● TASK INSTRUCTIONS:
Output exactly the lines between the one holding "Studentský e-mail (430, 1657)" and the last line of the data below, both of those lines included.

● TASK INPUTS:
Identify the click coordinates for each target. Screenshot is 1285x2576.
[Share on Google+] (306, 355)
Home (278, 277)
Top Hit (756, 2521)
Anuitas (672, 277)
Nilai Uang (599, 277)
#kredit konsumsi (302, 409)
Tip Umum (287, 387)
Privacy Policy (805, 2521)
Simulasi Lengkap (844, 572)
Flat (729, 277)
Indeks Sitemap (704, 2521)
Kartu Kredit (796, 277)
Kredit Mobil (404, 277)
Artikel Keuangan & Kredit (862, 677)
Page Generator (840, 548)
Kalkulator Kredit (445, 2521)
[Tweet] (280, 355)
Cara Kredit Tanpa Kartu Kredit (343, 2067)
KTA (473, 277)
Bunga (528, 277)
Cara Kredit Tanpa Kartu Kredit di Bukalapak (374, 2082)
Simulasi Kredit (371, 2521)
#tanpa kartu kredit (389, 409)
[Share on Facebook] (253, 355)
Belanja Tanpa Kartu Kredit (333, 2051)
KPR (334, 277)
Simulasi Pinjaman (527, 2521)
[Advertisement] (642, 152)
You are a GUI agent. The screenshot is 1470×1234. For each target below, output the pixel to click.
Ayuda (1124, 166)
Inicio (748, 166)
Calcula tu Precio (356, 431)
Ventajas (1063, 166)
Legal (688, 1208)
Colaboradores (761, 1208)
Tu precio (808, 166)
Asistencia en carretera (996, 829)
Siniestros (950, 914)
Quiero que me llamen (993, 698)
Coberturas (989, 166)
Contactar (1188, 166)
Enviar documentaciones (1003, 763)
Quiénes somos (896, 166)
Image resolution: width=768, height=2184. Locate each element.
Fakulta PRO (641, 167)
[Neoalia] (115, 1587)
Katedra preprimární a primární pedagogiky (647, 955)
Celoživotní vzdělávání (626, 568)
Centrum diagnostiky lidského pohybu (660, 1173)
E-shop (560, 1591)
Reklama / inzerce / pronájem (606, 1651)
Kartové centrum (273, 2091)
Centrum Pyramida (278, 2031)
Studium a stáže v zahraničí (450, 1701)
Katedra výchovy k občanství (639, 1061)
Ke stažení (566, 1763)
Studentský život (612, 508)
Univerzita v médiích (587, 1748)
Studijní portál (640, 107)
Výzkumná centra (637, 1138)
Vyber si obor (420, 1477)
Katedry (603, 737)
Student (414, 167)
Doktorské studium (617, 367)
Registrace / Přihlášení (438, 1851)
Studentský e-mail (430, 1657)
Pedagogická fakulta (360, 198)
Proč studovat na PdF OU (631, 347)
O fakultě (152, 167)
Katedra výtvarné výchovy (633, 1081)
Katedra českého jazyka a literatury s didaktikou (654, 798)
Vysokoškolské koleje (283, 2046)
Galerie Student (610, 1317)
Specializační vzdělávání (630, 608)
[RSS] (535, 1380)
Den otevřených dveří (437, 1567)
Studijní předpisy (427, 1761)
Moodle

● RESPONSE:
Studentský e-mail (430, 1657)
Pedagogická fakulta (360, 198)
Proč studovat na PdF OU (631, 347)
O fakultě (152, 167)
Katedra výtvarné výchovy (633, 1081)
Katedra českého jazyka a literatury s didaktikou (654, 798)
Vysokoškolské koleje (283, 2046)
Galerie Student (610, 1317)
Specializační vzdělávání (630, 608)
[RSS] (535, 1380)
Den otevřených dveří (437, 1567)
Studijní předpisy (427, 1761)
Moodle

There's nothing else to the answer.